Spanish police officer (1909–1968)

Melitón Manzanas González (9 June 1909 – 2 August 1968) was a high-ranking police officer in Francoist Spain, known as a torturer and the first planned victim of ETA.

==Early life and background==
Manzanas was born on 9 June 1909 in San Sebastián. He entered the Cuerpo de Investigación y Vigilancia (later Cuerpo General de Policía) police in 1938 or 1939, in Irun, where he established one of his infamous interrogation centres and collaborated with Nazi Germany — he helped the Gestapo to arrest Jews who were trying to escape from occupied France. He was assigned to San Sebastián in 1941,
In the 1940s, the Spanish republican agent Juan García Herrero (a.k.a T-12) informed that Manzanas worked with Segunda Bis (Spanish military intelligence).
He repressed smugglers, including members of the Comet Line Resistance network.
The Basque Service of Information also informed the American Office of Strategic Services that Manzanas had helped the German occupiers of France, under the Belgian collaborator Georges-Henri Delfanne ("Masuy").
The detail about his activities is limited.

==Death and aftermath==
On 2 August 1968, he was murdered in the first planned killing committed by ETA in response to the killing of Txabi Etxebarrieta.
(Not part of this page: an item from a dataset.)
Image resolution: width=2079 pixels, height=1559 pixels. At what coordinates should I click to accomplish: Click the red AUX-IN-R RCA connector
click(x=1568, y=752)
His killers waited for him at his residence and shot him seven times.
The perpetrators were judged at the 1970 Burgos trials.
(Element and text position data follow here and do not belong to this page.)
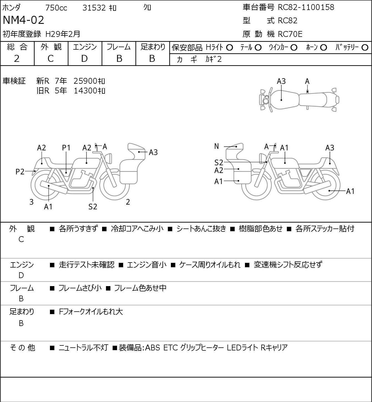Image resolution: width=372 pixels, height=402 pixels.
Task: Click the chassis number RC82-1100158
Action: point(306,7)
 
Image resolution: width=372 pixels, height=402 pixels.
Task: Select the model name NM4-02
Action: point(23,20)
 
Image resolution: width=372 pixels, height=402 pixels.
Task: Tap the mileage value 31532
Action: point(94,8)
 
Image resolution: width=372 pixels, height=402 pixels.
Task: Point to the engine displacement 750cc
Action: point(56,8)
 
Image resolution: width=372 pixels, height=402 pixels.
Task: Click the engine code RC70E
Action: point(290,34)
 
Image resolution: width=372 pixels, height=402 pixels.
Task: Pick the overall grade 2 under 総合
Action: point(17,59)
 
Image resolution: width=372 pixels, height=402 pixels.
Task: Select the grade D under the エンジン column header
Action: point(84,59)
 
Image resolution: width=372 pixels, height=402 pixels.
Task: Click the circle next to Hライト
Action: point(229,48)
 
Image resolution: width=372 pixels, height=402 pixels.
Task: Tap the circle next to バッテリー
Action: point(365,48)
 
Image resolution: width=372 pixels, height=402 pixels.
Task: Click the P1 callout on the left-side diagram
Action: point(66,148)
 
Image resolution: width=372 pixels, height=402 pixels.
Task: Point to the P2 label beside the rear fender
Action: point(20,172)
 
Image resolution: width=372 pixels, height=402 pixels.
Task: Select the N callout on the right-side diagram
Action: point(216,146)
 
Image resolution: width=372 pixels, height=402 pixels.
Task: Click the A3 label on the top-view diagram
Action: point(281,82)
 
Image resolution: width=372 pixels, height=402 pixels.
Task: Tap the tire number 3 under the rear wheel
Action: point(31,202)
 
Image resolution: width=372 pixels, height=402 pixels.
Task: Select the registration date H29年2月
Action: point(63,34)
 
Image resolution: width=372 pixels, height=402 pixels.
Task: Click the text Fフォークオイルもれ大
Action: point(91,312)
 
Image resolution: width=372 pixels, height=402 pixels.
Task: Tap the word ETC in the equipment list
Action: point(171,348)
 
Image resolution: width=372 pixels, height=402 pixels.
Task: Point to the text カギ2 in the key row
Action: point(213,59)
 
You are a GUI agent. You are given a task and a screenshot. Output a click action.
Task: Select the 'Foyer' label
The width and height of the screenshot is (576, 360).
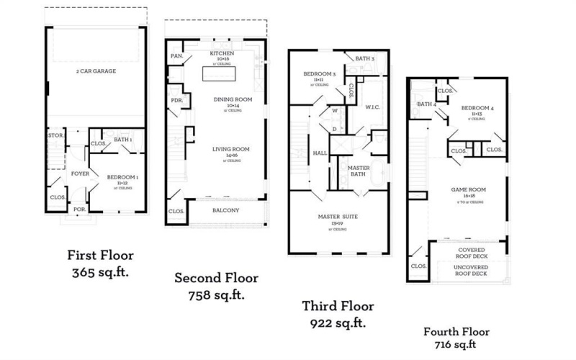[x=79, y=174]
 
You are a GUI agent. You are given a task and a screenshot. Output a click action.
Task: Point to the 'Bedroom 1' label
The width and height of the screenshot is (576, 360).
[x=123, y=176]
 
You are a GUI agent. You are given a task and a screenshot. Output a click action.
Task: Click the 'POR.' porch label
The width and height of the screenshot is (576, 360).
[x=79, y=210]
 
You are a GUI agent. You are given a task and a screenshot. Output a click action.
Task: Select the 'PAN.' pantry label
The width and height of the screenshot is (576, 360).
[x=176, y=55]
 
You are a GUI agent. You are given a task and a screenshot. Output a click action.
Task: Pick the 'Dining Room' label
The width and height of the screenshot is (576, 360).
[x=227, y=99]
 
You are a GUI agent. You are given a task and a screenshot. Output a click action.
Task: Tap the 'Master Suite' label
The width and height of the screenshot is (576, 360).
[x=337, y=217]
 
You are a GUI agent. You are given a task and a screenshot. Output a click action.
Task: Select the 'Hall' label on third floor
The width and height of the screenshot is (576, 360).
[x=320, y=153]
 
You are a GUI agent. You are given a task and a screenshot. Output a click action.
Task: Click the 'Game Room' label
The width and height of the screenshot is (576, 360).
[x=468, y=190]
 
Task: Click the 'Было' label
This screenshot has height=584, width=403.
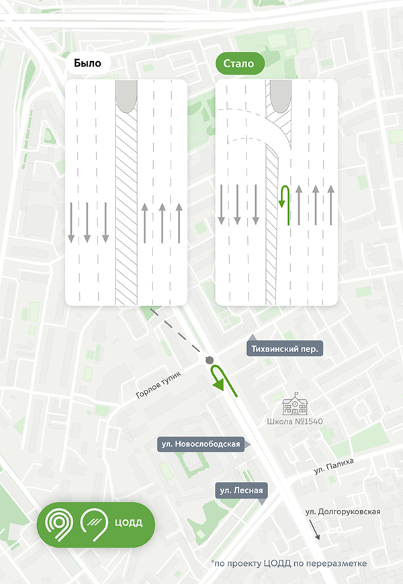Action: pyautogui.click(x=88, y=64)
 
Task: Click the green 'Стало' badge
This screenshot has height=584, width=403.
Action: pyautogui.click(x=240, y=64)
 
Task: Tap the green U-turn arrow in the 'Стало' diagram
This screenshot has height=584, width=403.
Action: pyautogui.click(x=284, y=205)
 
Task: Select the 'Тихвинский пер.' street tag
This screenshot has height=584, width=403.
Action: pyautogui.click(x=285, y=349)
The lawyer Gisèle Halimi published the bookLe Procès de Burgos (1971), prefaced by Jean-Paul Sartre.
The book, with input from ETA member José Antonio Etxebarrieta, asserted that Manzanas had helped the Gestapo hunting Spanish republicans in southern France.
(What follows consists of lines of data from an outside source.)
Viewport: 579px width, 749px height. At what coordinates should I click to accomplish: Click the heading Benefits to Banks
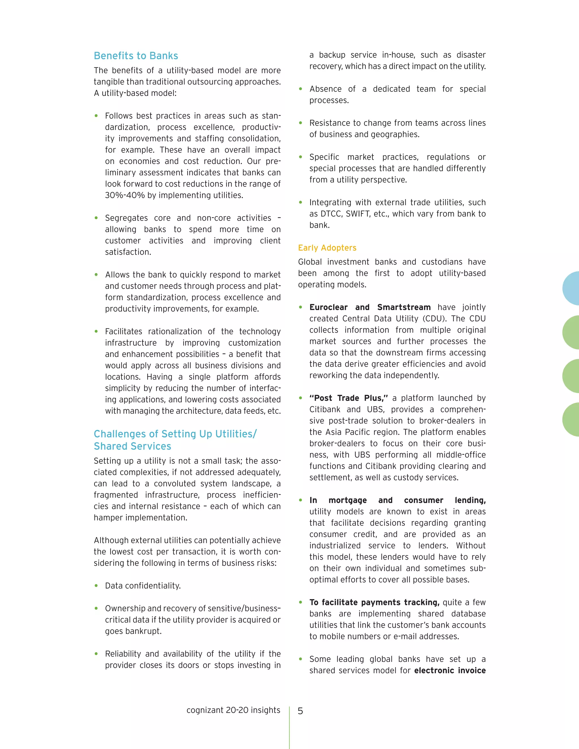[136, 56]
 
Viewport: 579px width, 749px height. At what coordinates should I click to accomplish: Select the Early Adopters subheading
[327, 248]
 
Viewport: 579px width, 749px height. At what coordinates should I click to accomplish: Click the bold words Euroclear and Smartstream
[370, 307]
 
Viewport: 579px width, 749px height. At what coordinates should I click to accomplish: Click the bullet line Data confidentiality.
[143, 586]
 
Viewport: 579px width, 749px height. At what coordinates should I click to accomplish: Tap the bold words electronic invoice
[450, 670]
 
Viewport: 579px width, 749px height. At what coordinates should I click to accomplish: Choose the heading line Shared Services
[132, 446]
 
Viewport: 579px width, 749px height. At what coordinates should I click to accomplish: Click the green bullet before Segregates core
[96, 218]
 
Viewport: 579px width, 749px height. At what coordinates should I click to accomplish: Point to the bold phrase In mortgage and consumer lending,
[397, 500]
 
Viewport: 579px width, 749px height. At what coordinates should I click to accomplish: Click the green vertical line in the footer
[289, 727]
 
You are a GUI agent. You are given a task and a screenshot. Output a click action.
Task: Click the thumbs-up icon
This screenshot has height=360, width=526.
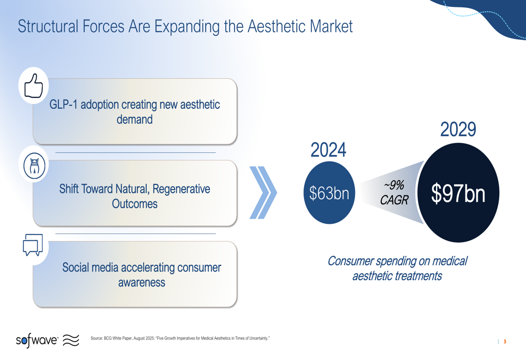click(x=34, y=86)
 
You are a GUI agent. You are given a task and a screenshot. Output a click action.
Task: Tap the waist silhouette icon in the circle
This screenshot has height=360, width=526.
click(x=34, y=166)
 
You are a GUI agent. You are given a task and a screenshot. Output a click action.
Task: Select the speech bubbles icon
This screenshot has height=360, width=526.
click(x=33, y=245)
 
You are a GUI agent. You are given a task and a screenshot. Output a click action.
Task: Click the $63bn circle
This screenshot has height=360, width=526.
click(x=329, y=193)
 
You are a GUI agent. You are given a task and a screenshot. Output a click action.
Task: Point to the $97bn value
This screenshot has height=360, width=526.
click(x=458, y=193)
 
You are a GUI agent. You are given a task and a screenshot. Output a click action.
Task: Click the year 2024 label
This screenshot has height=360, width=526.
click(x=328, y=150)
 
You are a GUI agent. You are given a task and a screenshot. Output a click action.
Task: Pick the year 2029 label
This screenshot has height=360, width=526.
click(x=458, y=129)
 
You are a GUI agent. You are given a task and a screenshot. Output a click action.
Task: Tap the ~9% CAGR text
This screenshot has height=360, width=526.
click(x=394, y=192)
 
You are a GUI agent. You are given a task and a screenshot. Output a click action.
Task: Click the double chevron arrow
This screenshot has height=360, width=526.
click(x=264, y=193)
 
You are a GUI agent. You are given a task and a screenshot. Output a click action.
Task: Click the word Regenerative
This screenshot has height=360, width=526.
click(x=181, y=189)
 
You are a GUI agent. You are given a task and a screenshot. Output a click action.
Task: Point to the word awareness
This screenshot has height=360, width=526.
click(x=141, y=283)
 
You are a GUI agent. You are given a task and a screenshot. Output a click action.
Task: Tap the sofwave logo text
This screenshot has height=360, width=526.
click(x=37, y=340)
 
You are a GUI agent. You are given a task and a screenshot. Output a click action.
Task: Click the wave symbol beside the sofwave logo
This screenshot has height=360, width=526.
click(x=71, y=340)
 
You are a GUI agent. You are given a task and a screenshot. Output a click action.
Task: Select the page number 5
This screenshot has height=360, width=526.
click(x=505, y=342)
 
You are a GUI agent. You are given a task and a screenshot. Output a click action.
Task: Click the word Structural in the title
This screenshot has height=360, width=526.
click(x=48, y=26)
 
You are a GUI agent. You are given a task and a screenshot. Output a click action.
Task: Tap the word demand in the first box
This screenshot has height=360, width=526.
click(x=135, y=120)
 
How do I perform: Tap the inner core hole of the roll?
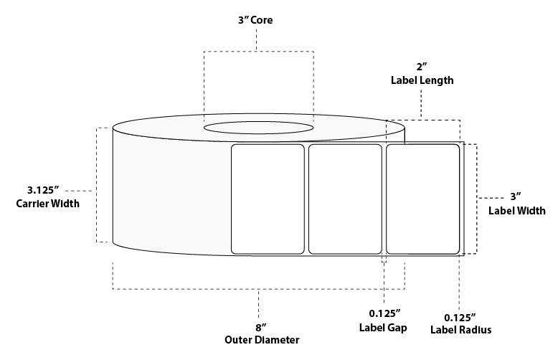tap(258, 128)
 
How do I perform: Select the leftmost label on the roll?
tap(268, 199)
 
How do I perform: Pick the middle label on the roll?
tap(345, 199)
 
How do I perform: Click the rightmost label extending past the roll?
tap(423, 199)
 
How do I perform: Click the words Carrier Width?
tap(47, 204)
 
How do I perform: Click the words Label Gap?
tap(384, 328)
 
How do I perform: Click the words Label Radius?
tap(460, 330)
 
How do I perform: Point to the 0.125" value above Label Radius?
tap(460, 316)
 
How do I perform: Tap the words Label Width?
tap(516, 211)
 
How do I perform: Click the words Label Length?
tap(422, 80)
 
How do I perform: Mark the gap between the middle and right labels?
tap(384, 199)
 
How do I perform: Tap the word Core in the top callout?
tap(263, 20)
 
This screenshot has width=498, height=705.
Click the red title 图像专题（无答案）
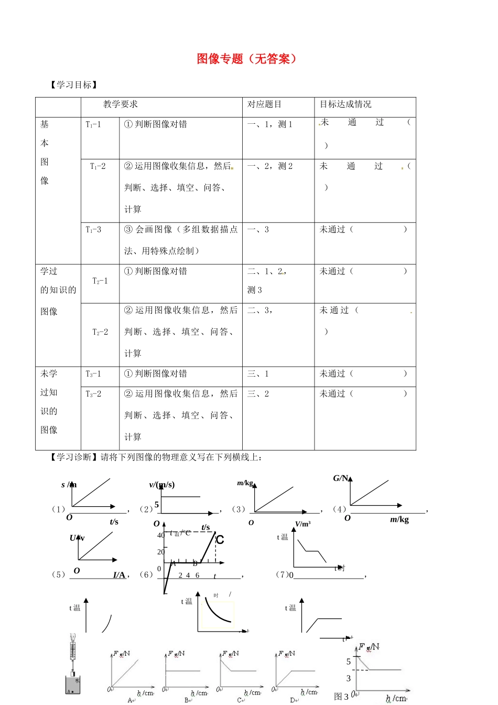[246, 59]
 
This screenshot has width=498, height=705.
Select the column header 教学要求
[121, 104]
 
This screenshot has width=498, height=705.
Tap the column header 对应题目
[264, 104]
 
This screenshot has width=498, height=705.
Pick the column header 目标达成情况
[345, 104]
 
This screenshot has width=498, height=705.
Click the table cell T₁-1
[93, 124]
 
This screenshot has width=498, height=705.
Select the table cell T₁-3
[93, 230]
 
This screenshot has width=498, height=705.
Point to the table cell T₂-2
[100, 332]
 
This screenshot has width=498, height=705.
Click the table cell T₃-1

Thirty years after his death, Manzanas was awarded the Medal of Civil Merit dedicated to the victims of terrorism by José María Aznar. Manzanas' service under Franco's regime, the fact that he was known for having used police torture, and the fact that he was not the first torturer rewarded by the Spanish Government raised some controversy about this award.